■ INSTRUCTIONS FOR THE TASK ■
Turn the rows below into a two-column Markdown table with the columns No. and Text, giving each nonblank line its own number under No. and the line itself under Text.

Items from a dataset
(begin)

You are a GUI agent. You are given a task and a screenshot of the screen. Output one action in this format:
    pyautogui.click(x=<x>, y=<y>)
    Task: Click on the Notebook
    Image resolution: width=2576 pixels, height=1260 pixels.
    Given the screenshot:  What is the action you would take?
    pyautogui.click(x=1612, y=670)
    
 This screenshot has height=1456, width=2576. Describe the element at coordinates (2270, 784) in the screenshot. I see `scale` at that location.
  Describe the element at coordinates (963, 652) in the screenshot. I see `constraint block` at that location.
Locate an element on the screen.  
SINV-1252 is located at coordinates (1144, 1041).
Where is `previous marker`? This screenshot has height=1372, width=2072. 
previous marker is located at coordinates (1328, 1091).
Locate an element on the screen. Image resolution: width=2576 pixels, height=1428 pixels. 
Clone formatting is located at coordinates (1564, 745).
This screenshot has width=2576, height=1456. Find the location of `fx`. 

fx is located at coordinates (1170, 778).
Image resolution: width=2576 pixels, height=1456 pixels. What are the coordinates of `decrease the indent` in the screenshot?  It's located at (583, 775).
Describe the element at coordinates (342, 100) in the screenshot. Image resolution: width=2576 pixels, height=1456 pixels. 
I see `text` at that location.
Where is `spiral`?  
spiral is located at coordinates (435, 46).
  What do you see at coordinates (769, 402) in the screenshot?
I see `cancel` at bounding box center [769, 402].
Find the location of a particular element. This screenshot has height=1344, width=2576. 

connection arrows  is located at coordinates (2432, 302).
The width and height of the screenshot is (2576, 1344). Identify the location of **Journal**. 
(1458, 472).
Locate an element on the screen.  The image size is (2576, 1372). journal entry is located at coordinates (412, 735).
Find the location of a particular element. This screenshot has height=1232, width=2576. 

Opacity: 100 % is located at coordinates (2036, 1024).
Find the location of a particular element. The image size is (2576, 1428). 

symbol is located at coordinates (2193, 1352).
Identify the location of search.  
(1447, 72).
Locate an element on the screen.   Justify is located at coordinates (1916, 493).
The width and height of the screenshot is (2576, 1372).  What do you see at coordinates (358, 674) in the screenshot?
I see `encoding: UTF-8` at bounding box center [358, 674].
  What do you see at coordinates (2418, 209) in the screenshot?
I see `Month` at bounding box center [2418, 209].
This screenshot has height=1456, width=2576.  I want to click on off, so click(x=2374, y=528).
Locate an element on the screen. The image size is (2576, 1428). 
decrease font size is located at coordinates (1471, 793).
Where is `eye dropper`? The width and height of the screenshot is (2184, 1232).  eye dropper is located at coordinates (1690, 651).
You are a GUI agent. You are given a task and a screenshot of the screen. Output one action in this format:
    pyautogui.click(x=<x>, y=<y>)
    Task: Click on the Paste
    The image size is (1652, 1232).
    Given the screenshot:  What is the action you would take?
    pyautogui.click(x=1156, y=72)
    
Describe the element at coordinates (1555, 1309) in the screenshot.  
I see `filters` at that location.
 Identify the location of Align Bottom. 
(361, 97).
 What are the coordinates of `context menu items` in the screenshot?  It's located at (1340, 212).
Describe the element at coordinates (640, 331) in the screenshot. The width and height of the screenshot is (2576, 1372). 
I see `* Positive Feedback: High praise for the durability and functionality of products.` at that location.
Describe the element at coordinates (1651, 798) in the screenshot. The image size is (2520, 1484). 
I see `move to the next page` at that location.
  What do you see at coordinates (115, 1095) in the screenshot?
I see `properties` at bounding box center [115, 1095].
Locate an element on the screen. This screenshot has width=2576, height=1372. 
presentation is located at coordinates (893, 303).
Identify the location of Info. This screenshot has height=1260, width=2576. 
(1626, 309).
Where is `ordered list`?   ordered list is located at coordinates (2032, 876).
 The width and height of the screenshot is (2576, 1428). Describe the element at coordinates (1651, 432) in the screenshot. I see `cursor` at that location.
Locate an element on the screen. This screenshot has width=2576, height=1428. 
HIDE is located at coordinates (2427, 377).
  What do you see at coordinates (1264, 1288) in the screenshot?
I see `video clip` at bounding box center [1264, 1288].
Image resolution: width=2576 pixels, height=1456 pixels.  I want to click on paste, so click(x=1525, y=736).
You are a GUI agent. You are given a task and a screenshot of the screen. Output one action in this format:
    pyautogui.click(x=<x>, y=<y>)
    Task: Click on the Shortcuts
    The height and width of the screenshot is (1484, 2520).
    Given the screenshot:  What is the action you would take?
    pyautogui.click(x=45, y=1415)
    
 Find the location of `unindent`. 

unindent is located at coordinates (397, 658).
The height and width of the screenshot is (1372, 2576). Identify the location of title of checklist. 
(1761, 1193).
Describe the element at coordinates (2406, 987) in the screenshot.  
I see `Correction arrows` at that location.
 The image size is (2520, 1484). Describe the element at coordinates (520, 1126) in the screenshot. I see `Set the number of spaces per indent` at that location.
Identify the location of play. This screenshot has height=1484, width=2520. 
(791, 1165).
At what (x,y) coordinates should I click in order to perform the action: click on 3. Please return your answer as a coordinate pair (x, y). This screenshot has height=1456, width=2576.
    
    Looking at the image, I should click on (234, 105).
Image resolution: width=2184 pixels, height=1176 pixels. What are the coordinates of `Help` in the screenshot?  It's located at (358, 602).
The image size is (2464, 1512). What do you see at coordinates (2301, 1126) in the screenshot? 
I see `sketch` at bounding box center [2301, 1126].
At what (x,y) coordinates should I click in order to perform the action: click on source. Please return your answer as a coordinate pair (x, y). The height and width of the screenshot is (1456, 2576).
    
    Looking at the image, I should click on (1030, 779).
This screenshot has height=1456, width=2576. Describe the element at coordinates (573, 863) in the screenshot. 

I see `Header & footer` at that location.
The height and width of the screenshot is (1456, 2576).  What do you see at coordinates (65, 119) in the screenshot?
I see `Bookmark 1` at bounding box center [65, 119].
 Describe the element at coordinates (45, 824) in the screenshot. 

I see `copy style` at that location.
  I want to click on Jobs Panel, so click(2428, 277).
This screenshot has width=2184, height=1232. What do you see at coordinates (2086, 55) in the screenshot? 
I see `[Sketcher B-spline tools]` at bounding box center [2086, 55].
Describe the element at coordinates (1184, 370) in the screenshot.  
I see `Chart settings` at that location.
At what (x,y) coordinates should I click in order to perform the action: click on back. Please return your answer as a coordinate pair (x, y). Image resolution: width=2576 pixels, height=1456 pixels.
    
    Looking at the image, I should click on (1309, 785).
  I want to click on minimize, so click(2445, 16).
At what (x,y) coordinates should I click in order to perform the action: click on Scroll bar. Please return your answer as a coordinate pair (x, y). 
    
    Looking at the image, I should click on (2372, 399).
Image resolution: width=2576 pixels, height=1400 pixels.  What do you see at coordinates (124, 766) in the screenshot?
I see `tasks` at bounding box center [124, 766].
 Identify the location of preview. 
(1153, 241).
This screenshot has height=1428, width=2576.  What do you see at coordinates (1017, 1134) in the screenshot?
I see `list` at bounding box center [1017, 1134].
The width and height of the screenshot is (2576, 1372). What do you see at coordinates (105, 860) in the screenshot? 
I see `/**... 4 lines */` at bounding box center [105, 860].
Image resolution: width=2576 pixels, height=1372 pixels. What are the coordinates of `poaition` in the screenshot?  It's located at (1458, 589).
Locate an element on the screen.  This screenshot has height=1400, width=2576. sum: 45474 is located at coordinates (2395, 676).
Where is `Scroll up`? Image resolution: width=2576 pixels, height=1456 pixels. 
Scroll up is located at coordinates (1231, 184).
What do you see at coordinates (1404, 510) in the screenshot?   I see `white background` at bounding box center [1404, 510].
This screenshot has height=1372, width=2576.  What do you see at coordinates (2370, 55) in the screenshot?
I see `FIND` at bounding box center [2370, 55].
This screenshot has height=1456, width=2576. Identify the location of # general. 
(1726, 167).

(end)

■ TASK OUTPUT ■
| No. | Text |
|---|---|
| 1 | You are a GUI agent. You are given a task and a screenshot of the screen. Output one action in this format: |
| 2 |     pyautogui.click(x=<x>, y=<y>) |
| 3 |     Task: Click on the Notebook |
| 4 |     Image resolution: width=2576 pixels, height=1260 pixels. |
| 5 |     Given the screenshot:  What is the action you would take? |
| 6 |     pyautogui.click(x=1612, y=670) |
| 7 |  This screenshot has height=1456, width=2576. Describe the element at coordinates (2270, 784) in the screenshot. I see `scale` at that location. |
| 8 |   Describe the element at coordinates (963, 652) in the screenshot. I see `constraint block` at that location. |
| 9 | Locate an element on the screen.   |
| 10 | SINV-1252 is located at coordinates (1144, 1041). |
| 11 | Where is `previous marker`? This screenshot has height=1372, width=2072.  |
| 12 | previous marker is located at coordinates (1328, 1091). |
| 13 | Locate an element on the screen. Image resolution: width=2576 pixels, height=1428 pixels.  |
| 14 | Clone formatting is located at coordinates (1564, 745). |
| 15 | This screenshot has width=2576, height=1456. Find the location of `fx`.  |
| 16 | fx is located at coordinates (1170, 778). |
| 17 | Image resolution: width=2576 pixels, height=1456 pixels. What are the coordinates of `decrease the indent` in the screenshot?  It's located at (583, 775). |
| 18 | Describe the element at coordinates (342, 100) in the screenshot. Image resolution: width=2576 pixels, height=1456 pixels.  |
| 19 | I see `text` at that location. |
| 20 | Where is `spiral`?   |
| 21 | spiral is located at coordinates (435, 46). |
| 22 |   What do you see at coordinates (769, 402) in the screenshot? |
| 23 | I see `cancel` at bounding box center [769, 402]. |
| 24 | Find the location of a particular element. This screenshot has height=1344, width=2576.  |
| 25 | connection arrows  is located at coordinates (2432, 302). |
| 26 | The width and height of the screenshot is (2576, 1344). Identify the location of **Journal**.  |
| 27 | (1458, 472). |
| 28 | Locate an element on the screen.  The image size is (2576, 1372). journal entry is located at coordinates (412, 735). |
| 29 | Find the location of a particular element. This screenshot has height=1232, width=2576.  |
| 30 | Opacity: 100 % is located at coordinates (2036, 1024). |
| 31 | Find the location of a particular element. The image size is (2576, 1428).  |
| 32 | symbol is located at coordinates (2193, 1352). |
| 33 | Identify the location of search.   |
| 34 | (1447, 72). |
| 35 | Locate an element on the screen.   Justify is located at coordinates (1916, 493). |
| 36 | The width and height of the screenshot is (2576, 1372).  What do you see at coordinates (358, 674) in the screenshot? |
| 37 | I see `encoding: UTF-8` at bounding box center [358, 674]. |
| 38 |   What do you see at coordinates (2418, 209) in the screenshot? |
| 39 | I see `Month` at bounding box center [2418, 209]. |
| 40 | This screenshot has height=1456, width=2576.  I want to click on off, so click(x=2374, y=528). |
| 41 | Locate an element on the screen. The image size is (2576, 1428).  |
| 42 | decrease font size is located at coordinates (1471, 793). |
| 43 | Where is `eye dropper`? The width and height of the screenshot is (2184, 1232).  eye dropper is located at coordinates (1690, 651). |
| 44 | You are a GUI agent. You are given a task and a screenshot of the screen. Output one action in this format: |
| 45 |     pyautogui.click(x=<x>, y=<y>) |
| 46 |     Task: Click on the Paste |
| 47 |     The image size is (1652, 1232). |
| 48 |     Given the screenshot:  What is the action you would take? |
| 49 |     pyautogui.click(x=1156, y=72) |
| 50 | Describe the element at coordinates (1555, 1309) in the screenshot.   |
| 51 | I see `filters` at that location. |
| 52 |  Identify the location of Align Bottom.  |
| 53 | (361, 97). |
| 54 |  What are the coordinates of `context menu items` in the screenshot?  It's located at (1340, 212). |
| 55 | Describe the element at coordinates (640, 331) in the screenshot. The width and height of the screenshot is (2576, 1372).  |
| 56 | I see `* Positive Feedback: High praise for the durability and functionality of products.` at that location. |
| 57 | Describe the element at coordinates (1651, 798) in the screenshot. The image size is (2520, 1484).  |
| 58 | I see `move to the next page` at that location. |
| 59 |   What do you see at coordinates (115, 1095) in the screenshot? |
| 60 | I see `properties` at bounding box center [115, 1095]. |
| 61 | Locate an element on the screen. This screenshot has width=2576, height=1372.  |
| 62 | presentation is located at coordinates (893, 303). |
| 63 | Identify the location of Info. This screenshot has height=1260, width=2576.  |
| 64 | (1626, 309). |
| 65 | Where is `ordered list`?   ordered list is located at coordinates (2032, 876). |
| 66 |  The width and height of the screenshot is (2576, 1428). Describe the element at coordinates (1651, 432) in the screenshot. I see `cursor` at that location. |
| 67 | Locate an element on the screen. This screenshot has width=2576, height=1428.  |
| 68 | HIDE is located at coordinates (2427, 377). |
| 69 |   What do you see at coordinates (1264, 1288) in the screenshot? |
| 70 | I see `video clip` at bounding box center [1264, 1288]. |
| 71 | Image resolution: width=2576 pixels, height=1456 pixels.  I want to click on paste, so click(x=1525, y=736). |
| 72 | You are a GUI agent. You are given a task and a screenshot of the screen. Output one action in this format: |
| 73 |     pyautogui.click(x=<x>, y=<y>) |
| 74 |     Task: Click on the Shortcuts |
| 75 |     The height and width of the screenshot is (1484, 2520). |
| 76 |     Given the screenshot:  What is the action you would take? |
| 77 |     pyautogui.click(x=45, y=1415) |
| 78 |  Find the location of `unindent`.  |
| 79 | unindent is located at coordinates (397, 658). |
| 80 | The height and width of the screenshot is (1372, 2576). Identify the location of title of checklist.  |
| 81 | (1761, 1193). |
| 82 | Describe the element at coordinates (2406, 987) in the screenshot.   |
| 83 | I see `Correction arrows` at that location. |
| 84 |  The image size is (2520, 1484). Describe the element at coordinates (520, 1126) in the screenshot. I see `Set the number of spaces per indent` at that location. |
| 85 | Identify the location of play. This screenshot has height=1484, width=2520.  |
| 86 | (791, 1165). |
| 87 | At what (x,y) coordinates should I click in order to perform the action: click on 3. Please return your answer as a coordinate pair (x, y). This screenshot has height=1456, width=2576. |
| 88 |     Looking at the image, I should click on (234, 105). |
| 89 | Image resolution: width=2184 pixels, height=1176 pixels. What are the coordinates of `Help` in the screenshot?  It's located at (358, 602). |
| 90 | The image size is (2464, 1512). What do you see at coordinates (2301, 1126) in the screenshot?  |
| 91 | I see `sketch` at bounding box center [2301, 1126]. |
| 92 | At what (x,y) coordinates should I click in order to perform the action: click on source. Please return your answer as a coordinate pair (x, y). The height and width of the screenshot is (1456, 2576). |
| 93 |     Looking at the image, I should click on (1030, 779). |
| 94 | This screenshot has height=1456, width=2576. Describe the element at coordinates (573, 863) in the screenshot.  |
| 95 | I see `Header & footer` at that location. |
| 96 | The height and width of the screenshot is (1456, 2576).  What do you see at coordinates (65, 119) in the screenshot? |
| 97 | I see `Bookmark 1` at bounding box center [65, 119]. |
| 98 |  Describe the element at coordinates (45, 824) in the screenshot.  |
| 99 | I see `copy style` at that location. |
| 100 |   I want to click on Jobs Panel, so click(2428, 277). |
| 101 | This screenshot has width=2184, height=1232. What do you see at coordinates (2086, 55) in the screenshot?  |
| 102 | I see `[Sketcher B-spline tools]` at bounding box center [2086, 55]. |
| 103 | Describe the element at coordinates (1184, 370) in the screenshot.   |
| 104 | I see `Chart settings` at that location. |
| 105 | At what (x,y) coordinates should I click in order to perform the action: click on back. Please return your answer as a coordinate pair (x, y). Image resolution: width=2576 pixels, height=1456 pixels. |
| 106 |     Looking at the image, I should click on (1309, 785). |
| 107 |   I want to click on minimize, so click(2445, 16). |
| 108 | At what (x,y) coordinates should I click in order to perform the action: click on Scroll bar. Please return your answer as a coordinate pair (x, y).  |
| 109 |     Looking at the image, I should click on (2372, 399). |
| 110 | Image resolution: width=2576 pixels, height=1400 pixels.  What do you see at coordinates (124, 766) in the screenshot? |
| 111 | I see `tasks` at bounding box center [124, 766]. |
| 112 |  Identify the location of preview.  |
| 113 | (1153, 241). |
| 114 | This screenshot has height=1428, width=2576.  What do you see at coordinates (1017, 1134) in the screenshot? |
| 115 | I see `list` at bounding box center [1017, 1134]. |
| 116 | The width and height of the screenshot is (2576, 1372). What do you see at coordinates (105, 860) in the screenshot?  |
| 117 | I see `/**... 4 lines */` at bounding box center [105, 860]. |
| 118 | Image resolution: width=2576 pixels, height=1372 pixels. What are the coordinates of `poaition` in the screenshot?  It's located at (1458, 589). |
| 119 | Locate an element on the screen.  This screenshot has height=1400, width=2576. sum: 45474 is located at coordinates (2395, 676). |
| 120 | Where is `Scroll up`? Image resolution: width=2576 pixels, height=1456 pixels.  |
| 121 | Scroll up is located at coordinates (1231, 184). |
| 122 | What do you see at coordinates (1404, 510) in the screenshot?   I see `white background` at bounding box center [1404, 510]. |
| 123 | This screenshot has height=1372, width=2576.  What do you see at coordinates (2370, 55) in the screenshot? |
| 124 | I see `FIND` at bounding box center [2370, 55]. |
| 125 | This screenshot has height=1456, width=2576. Identify the location of # general.  |
| 126 | (1726, 167). |